A comprehensive view of the craters and volcanos speckling Mercury's surface is now available in the first complete topographic map of the solar system's innermost planet.
The map comes from more than 100,000 images acquired by NASA's MErcury Surface, Space ENvironment, GEochemistry, and Ranging (MESSENGER) spacecraft, a probe that circled the solar system's innermost planet for four years before intentionally crashing into its surface on April 30, 2015, reports Christopher Crockett for Science News.

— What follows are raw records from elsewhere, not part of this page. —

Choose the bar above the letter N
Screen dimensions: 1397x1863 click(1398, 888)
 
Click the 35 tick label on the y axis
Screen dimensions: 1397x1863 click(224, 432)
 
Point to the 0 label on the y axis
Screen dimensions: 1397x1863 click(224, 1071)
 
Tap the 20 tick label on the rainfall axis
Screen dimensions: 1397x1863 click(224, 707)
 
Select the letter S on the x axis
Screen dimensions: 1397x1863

The map represents the 15th and last major data release from MESSENGER, according to a NASA press release. All told, the mission generated 10 terabytes of data, including nearly 300,000 images, millions of spectral readings and ultimately, maps and other interactive tools to explore that wealth of information.
The new map is more than just a treat for the eyes. Researchers will be able to use the detailed information it offers to better understand the forces that shaped and molded the planet.

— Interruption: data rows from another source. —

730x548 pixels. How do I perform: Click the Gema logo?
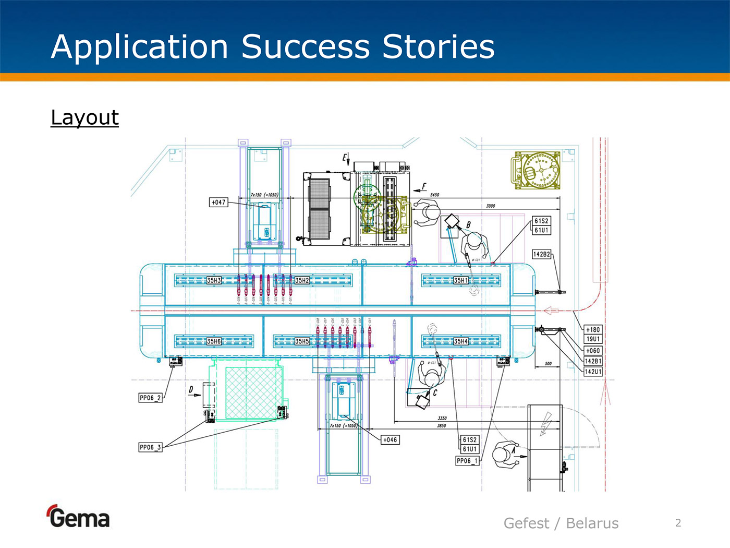78,517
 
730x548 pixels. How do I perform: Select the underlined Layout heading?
84,117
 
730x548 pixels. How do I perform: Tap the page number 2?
678,522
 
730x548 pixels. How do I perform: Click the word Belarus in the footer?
592,523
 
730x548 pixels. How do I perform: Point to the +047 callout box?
218,202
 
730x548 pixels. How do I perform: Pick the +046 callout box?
390,440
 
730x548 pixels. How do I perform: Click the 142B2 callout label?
542,254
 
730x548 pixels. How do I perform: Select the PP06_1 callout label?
467,461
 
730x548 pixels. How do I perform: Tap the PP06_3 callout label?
150,447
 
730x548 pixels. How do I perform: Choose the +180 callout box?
593,330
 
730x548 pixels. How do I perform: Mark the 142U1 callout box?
593,372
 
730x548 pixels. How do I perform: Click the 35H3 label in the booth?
214,280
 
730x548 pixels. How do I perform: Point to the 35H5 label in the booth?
302,341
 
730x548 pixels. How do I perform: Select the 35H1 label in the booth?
461,280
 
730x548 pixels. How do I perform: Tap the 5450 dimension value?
434,195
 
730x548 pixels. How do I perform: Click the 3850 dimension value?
441,426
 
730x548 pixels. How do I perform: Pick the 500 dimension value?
548,363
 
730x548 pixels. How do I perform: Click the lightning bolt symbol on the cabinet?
545,423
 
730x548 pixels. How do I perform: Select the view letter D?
191,389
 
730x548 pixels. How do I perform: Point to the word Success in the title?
305,47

“This highly aesthetic product literally provides a whole new dimension to the study of Mercury images, opening many new paths to understanding the surface, interior, and past of the closest planet to the sun," says Lazlo Kestay, the director of the USGS Astrogeology Science Center, in a press release. The data from effort is available for exploration by the general public and scientists alike.
Assembling the map was a challenge: As the spacecraft moved around the planet and the planet around the sun, craters would be plunged in and out of darkness. Sophisticated computer analysis was needed to calibrate the changing light levels and understand how the acquired images fit together.
“We are eager to apply what we learned from this mapping effort to small bodies such as asteroids and comets, as well as other planets and moons,” says Kris Becker, USGS scientist and lead map investigator, in the USGS press release.
The topographic map identifies Mercury's highest and lowest points. Just north of the equator, in some of the planet's oldest terrain, there's a point that rises 2.78 miles above the planet's average elevation. The floor of Rachmaninoff basin, a double-ring crater that appears to have some recent volcanic activity, holds the planet's lowest point, at 3.34 miles below the average.
But it's a region near the north pole that particularly intrigues Nancy Chabot of Johns Hopkins University Applied Physics Lab. “MESSENGER had previously discovered that past volcanic activity buried this portion of the planet beneath extensive lavas, more than a mile deep in some areas and covering a vast area equivalent to approximately 60 percent of the continental United States,” she says in the NASA press release. However, the sun's shadows made it hard to see the exact color of the rocks there and thus obscured features needed to analyse the volcanic activity. Chabot and the team behind the Mercury Dual Imaging System (MDIS) conducted some careful analysis to enhance the contrast between different rock types for the new map.
The results reveal the presence of volcanic vents and wrinkles in the cooled lava formations, among other features. “This has become one of my favorite maps of Mercury,” Chabot says. “Now that it is available, I’m looking forward to it being used to investigate this epic volcanic event that shaped Mercury’s surface.”